━━━ SELECTED TEXT ━━━

Howdy folks!

This is long overdue, but a looooooot of stuff got in the way.

First thing’s first, play the game here. You can view the source code for all of what I’m about to discuss here

And as some optional reading, you can check out how we did it for the year prior.

GDA Chan image that I dissected to animate in the menus

The New System

Using Unity for the first year… kinda sucked. There was no good way to ensure consistency between exported projects, which was the main problem. Because of this lack of consistency, a lot of time was spent debugging, fixing the framework, and updating the extension to make sure everyone’s games could sorta work okay.

Never again. The new system has to (on top of switching between games and passing information back and forth between them):

  1. Keep game information contained and separate.
    • Basically like a bunch of virtual machines. So we don’t have ANY overlap between games and we don’t have to tweak settings per-game so that the whole build looks okay.
    • This is the most important thing, because otherwise it means a lot more debugging work for the system.
  2. Ensure builds are consistent.
    • If anything goes wrong with building the game, it should NOT be our system’s fault. It’s all up to the developers and how they make their games.
    • This doesn’t just include where the games are building to, but also that they all have the same display resolution.
  3. Be as low-maintenance as possible.
    • So again, if something goes wrong it’s less likely to be our system.
    • If this works right, it means we don’t have to touch or debug the games. It’s more of the jammer’s fault if something goes wrong.

So, there were two possible ways I saw of going about this. Either:

  1. Build to HTML/JS
    • HTML/JS/WASM and/or WebGL is widely supported by practically every popular game engine and web browser under the sun.
    • Slower performance for resource-heavy games (which is actually desirable for encouraging Microgames)
  2. Build to a standardized format in say, Unix to get Docker (or something similar) run the games.
    • Adds a lot more support for game engines, since making an executable is theoretically easier.
    • Much harder to set up.

And I’m sure I would have pleased a lot of nerds if I went with the Docker solution, since it could be argued to be cooler and more interesting. And I know that web browser games have a reputation. Javascript and HTML especially. But I’m a developer, and I get to choose what frameworks I want to use. And I’m not going to make more work for myself just to score nerd credit. Plus, I think we ended up doing some pretty cool stuff here. Let me break it down.

Iframes

HTML has the magic solution already. iframes. This just tells your browser to run another webpage inside of the one you’re already in. Now, browsers are very persnicketty and panicky about iframes since you can theoretically use them for malicious purposes if the stars of web security don’t align just right. So there are a lot of restrictions on how and why you can use iframes, and a lot of that can depend on the server you’re running.

In my testing on itch.io though, I discovered that as long as you package all the games into one folder, then the server and the browser don’t freak out about Cross Origin Resource Sharing.

━━━ DATA SECTION ━━━

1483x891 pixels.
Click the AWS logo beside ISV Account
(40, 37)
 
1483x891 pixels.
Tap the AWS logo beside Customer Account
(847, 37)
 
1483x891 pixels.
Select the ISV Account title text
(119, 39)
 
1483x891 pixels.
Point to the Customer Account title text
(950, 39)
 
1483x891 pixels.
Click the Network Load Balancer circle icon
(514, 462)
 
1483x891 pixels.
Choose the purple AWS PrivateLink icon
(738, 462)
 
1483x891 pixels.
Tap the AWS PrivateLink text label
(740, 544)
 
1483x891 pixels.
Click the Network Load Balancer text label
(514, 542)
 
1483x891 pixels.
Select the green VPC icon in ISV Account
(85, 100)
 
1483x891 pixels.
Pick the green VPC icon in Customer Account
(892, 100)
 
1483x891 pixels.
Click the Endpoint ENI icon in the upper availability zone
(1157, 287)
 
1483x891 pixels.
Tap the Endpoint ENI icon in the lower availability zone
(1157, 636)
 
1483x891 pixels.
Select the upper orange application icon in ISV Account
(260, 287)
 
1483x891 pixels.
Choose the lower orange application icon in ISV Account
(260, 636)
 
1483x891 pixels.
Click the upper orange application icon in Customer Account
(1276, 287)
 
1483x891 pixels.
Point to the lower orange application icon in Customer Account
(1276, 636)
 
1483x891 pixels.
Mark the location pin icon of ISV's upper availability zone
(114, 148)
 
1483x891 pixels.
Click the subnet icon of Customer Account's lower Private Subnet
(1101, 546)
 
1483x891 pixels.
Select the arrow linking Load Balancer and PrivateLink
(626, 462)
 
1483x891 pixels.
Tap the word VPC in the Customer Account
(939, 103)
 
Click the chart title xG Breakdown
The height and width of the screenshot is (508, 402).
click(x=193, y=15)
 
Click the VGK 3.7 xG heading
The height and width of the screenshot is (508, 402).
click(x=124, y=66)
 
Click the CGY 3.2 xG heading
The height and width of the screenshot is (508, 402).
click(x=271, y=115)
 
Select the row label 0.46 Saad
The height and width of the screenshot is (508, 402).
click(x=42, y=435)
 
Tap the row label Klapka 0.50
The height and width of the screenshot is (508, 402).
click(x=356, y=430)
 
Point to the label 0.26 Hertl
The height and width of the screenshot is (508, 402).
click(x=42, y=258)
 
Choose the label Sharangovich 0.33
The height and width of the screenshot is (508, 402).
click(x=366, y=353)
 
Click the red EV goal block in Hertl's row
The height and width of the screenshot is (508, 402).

━━━

◆ CHALLENGES
(a) Transcribe the part of the post above the rows, starting at the words "Never again. The" and ending at "contained and separate.".
(b) Answer these questions using the post above the rows:
(i) Which engine was used for the first year?
(ii) Besides where the games build to, what must all builds share?
(iii) On which site did the testing of iframes take place?

◆ RESULTS IN ORDER
(a)
Never again. The new system has to (on top of switching between games and passing information back and forth between them):

  1. Keep game information contained and separate.

(b)
(i) Unity
(ii) The same display resolution
(iii) itch.io